# Task requirements:
Rescale everything from the line containing "Toggle AURA ON/OFF(F4) light icon" down to the line containing "Action: pos(448,258)", and give only those lines of the material again, requests included. In the answers, multiply every coordinate by 1.65 and round to whole numbers, with halves rounded up.

# Information given:
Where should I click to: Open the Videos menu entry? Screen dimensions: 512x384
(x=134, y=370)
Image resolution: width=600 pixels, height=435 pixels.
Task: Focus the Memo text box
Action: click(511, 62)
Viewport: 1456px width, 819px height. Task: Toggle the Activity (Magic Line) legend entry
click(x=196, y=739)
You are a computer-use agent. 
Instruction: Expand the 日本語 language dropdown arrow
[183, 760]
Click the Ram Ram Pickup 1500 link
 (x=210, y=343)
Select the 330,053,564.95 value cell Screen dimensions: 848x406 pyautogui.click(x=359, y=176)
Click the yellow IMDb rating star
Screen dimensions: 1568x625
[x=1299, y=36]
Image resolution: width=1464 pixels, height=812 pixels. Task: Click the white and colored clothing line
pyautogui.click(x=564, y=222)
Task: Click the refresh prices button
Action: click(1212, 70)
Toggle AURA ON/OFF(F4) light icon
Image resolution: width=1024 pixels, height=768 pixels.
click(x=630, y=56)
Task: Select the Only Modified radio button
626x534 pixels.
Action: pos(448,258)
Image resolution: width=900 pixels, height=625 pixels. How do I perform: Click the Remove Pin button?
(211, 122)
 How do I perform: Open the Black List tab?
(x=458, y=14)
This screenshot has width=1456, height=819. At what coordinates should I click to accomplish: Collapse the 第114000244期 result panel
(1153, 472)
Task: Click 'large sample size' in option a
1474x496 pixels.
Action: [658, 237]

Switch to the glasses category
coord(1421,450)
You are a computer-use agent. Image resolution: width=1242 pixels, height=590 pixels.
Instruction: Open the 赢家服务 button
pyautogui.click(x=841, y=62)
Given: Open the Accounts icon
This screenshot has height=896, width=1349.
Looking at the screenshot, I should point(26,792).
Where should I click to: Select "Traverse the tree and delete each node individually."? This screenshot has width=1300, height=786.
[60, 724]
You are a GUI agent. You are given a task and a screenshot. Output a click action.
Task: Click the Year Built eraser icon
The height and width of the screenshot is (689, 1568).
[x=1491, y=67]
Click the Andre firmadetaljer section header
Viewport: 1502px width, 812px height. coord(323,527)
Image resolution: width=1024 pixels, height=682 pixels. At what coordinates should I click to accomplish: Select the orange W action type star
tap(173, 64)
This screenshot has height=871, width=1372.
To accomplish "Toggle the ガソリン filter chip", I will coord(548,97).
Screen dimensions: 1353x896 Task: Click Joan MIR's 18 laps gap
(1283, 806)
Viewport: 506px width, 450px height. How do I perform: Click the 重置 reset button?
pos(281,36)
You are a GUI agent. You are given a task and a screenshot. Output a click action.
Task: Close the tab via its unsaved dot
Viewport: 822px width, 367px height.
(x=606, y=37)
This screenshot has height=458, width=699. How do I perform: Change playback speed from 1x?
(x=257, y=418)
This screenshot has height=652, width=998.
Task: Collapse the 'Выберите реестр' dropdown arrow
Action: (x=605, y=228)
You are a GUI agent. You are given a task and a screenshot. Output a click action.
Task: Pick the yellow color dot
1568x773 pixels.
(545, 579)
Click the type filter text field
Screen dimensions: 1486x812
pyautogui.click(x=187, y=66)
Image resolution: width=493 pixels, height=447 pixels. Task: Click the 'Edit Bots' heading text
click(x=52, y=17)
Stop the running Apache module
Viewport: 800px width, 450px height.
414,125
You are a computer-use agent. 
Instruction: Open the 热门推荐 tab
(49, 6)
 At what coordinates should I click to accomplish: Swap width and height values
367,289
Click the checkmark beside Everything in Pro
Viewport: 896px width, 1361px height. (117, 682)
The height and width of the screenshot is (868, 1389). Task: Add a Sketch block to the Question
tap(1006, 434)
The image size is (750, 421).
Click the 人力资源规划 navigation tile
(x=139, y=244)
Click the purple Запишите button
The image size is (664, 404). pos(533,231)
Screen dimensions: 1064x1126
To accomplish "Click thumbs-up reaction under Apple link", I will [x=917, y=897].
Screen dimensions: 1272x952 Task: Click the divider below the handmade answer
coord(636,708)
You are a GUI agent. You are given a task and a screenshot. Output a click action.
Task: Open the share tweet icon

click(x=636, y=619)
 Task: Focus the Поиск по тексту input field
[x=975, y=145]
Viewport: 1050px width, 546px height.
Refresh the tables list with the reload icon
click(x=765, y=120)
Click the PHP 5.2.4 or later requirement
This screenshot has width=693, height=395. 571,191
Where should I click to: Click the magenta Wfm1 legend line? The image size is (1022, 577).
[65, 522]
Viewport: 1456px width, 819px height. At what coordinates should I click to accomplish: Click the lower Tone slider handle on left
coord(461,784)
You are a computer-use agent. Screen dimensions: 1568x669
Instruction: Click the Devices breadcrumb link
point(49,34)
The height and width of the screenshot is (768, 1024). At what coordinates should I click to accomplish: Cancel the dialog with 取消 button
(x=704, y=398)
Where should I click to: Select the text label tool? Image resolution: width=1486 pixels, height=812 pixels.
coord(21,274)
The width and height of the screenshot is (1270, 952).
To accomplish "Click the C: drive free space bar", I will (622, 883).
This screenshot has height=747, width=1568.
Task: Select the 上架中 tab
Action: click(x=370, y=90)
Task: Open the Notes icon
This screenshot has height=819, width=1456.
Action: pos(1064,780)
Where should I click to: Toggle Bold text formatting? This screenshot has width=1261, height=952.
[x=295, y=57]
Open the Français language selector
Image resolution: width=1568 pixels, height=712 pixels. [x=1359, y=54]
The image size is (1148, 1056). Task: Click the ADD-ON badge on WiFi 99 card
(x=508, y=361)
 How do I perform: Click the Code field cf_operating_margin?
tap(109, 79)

# Exercise result:
Toggle AURA ON/OFF(F4) light icon
Image resolution: width=1024 pixels, height=768 pixels.
click(x=1040, y=92)
Task: Select the Only Modified radio button
626x534 pixels.
Action: pos(739,426)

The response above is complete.